Friday, March 28, 2014

PURSUED



PURSUED
By Charles Boeckman
Worldwide Imprints
150 pages

Sometimes we reviewers have a tough job finding the adequate words to describe our experiences reading books.  The challenge in reviewing any Charles Boeckman book is what can you say that hasn’t already been repeated numerous times in regards to a 92 year old pulp writer who has been at this writing game most of his adult life? 

Really, not a hell of a whole lot.  Thus the wise course is to simply describe in some small detail the actual plot and tell you ahead of time this is a damn good book.  Boeckman doesn’t know how to write any other kind.

Lauran McCaully works for a radio station along the east coast of Texas.  One night, while driving home, she is run off the road by two men in a black sedan.  It is all too clear that they mean to kill her and Lauran flees her wrecked car into the brutal countryside hoping to escape them.  She manages to reach the isolated ranch of Deputy Sheriff Lee Walton, a widower living by himself.  Hurt and weakened by her ordeal, Lauran is helpless and Walton quickly administers to her wounds, gets her fed and allows her a night’s rest in his own bed.  The following morning she is able to give him a cohesive account of what happened to her on the road.

-------

Goal 1: In the review of Pursued, what does Deputy Sheriff Lee Walton do for Lauran once she reaches his ranch? List each action.
Goal 2: Could you carry the review of Pursued forward from its last sentence?

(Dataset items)

-------

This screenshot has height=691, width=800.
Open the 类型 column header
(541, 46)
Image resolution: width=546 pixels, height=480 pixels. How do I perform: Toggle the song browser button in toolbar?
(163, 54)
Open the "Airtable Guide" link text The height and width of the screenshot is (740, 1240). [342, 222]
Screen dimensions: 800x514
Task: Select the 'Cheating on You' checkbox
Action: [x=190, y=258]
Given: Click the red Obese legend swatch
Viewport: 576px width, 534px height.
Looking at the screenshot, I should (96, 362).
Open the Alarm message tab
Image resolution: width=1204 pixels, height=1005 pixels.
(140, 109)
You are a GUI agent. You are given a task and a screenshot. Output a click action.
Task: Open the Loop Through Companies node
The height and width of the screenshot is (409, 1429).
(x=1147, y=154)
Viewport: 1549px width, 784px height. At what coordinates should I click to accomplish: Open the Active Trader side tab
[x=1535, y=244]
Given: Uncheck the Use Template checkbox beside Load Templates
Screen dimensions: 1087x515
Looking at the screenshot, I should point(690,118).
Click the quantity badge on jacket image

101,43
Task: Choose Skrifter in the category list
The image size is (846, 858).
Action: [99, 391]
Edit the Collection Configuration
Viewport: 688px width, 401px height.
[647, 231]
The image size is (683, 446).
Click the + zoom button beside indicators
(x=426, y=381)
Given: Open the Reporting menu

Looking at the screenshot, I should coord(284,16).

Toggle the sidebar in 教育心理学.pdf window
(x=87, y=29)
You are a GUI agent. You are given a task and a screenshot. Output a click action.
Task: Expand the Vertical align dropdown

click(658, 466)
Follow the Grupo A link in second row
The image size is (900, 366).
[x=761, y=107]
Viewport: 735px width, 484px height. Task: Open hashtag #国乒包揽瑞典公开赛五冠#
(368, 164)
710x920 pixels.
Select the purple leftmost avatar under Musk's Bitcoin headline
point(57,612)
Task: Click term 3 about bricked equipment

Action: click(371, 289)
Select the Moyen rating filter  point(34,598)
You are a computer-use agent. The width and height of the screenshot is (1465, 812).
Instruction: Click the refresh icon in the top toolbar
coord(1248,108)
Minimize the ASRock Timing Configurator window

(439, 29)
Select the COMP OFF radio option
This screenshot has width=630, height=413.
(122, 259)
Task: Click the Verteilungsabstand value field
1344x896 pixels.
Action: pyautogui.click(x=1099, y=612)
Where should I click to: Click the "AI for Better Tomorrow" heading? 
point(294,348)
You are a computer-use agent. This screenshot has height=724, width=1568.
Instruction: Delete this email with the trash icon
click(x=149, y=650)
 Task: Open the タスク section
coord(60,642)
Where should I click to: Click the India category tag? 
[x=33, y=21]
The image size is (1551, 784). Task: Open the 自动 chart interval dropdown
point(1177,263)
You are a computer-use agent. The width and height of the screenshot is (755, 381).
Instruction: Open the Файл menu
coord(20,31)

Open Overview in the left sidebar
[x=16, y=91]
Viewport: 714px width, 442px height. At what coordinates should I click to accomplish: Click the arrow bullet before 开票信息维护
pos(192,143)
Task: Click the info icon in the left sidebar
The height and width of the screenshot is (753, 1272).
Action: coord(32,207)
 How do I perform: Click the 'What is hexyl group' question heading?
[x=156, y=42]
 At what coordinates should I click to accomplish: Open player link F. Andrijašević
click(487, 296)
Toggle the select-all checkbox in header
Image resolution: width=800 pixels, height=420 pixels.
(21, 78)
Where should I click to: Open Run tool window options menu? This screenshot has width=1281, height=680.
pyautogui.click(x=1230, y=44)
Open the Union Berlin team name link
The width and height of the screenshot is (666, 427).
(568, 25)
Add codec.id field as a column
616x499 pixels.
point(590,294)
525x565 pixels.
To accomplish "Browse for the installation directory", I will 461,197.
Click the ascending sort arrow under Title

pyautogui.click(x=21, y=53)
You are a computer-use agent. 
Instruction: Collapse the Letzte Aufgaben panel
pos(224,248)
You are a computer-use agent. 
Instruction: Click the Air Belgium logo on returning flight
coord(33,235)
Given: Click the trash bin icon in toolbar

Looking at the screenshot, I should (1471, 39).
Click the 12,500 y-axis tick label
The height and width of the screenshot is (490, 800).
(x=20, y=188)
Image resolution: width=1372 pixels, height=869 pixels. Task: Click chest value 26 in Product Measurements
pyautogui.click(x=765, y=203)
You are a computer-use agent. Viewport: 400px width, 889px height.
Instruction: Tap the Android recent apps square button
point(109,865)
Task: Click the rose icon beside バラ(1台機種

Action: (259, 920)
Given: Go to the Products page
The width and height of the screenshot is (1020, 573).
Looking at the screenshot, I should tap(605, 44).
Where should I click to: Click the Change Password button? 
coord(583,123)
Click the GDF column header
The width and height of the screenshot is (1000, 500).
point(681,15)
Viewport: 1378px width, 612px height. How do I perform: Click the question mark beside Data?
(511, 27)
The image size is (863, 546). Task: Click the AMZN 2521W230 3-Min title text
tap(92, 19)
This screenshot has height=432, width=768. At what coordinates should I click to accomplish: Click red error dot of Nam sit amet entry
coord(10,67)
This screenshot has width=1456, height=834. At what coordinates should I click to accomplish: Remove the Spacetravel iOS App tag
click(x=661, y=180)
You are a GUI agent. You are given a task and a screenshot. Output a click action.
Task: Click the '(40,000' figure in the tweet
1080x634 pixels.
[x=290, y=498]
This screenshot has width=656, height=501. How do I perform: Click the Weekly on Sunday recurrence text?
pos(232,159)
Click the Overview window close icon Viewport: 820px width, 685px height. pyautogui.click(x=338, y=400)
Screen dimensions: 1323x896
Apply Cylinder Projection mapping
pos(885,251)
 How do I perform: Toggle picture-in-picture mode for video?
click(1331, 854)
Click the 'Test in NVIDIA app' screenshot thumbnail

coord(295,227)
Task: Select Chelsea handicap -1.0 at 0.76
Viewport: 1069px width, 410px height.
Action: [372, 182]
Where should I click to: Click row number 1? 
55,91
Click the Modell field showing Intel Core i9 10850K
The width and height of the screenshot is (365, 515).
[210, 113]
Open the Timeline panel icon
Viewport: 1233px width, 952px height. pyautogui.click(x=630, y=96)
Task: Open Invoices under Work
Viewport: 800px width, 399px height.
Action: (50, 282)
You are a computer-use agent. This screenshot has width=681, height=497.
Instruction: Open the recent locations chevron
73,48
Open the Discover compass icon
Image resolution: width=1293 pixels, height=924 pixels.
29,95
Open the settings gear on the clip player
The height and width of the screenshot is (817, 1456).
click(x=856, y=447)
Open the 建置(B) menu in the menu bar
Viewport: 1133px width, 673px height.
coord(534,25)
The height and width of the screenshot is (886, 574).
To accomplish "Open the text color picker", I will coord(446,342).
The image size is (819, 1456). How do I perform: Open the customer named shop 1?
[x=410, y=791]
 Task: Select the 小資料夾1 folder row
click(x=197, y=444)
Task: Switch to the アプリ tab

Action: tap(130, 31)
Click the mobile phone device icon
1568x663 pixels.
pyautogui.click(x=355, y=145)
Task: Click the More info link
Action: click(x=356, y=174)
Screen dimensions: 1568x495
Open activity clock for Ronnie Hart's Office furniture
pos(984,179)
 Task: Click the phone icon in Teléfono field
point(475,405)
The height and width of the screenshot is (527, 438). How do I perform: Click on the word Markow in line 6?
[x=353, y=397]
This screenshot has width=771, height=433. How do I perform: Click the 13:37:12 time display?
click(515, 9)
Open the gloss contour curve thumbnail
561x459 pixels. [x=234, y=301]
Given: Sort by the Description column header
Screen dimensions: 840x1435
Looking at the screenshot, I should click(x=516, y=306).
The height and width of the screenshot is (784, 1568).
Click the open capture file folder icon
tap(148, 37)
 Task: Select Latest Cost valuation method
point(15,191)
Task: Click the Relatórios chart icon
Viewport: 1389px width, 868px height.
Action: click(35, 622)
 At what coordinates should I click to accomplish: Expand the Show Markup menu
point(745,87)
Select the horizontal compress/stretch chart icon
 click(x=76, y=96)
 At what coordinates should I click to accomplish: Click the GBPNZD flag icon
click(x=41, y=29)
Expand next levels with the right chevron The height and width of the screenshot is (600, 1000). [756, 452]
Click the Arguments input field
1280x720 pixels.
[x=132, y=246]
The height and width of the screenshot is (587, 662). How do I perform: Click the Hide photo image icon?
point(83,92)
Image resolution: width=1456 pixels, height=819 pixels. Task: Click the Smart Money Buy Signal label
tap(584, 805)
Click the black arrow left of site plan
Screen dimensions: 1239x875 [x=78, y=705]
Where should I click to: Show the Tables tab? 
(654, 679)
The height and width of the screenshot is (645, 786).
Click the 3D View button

-------

Final answer 1:
- He administers to her wounds.
- He gets her fed.
- He lets her rest for the night in his own bed.

Final answer 2:
At the same time, Lee is emotionally surprised at how much he is attracted to this lovely, desperate woman.  The attraction is mutual as both quickly get to know each other in the coming days.  Although Lee believes Lauran’s accounts of the attempt on her life, his boss, a political ambitious sheriff has other thoughts.  When Lauran’s abandoned car is found miles from the scene of the accident it has the body of a dead man in it; a lawyer Lauran had done computer work for in the past.  The sheriff publicly accuses her of killing the man over some romantic entanglement and having concocted the entire automobile attack as a means of throwing suspicions away from herself.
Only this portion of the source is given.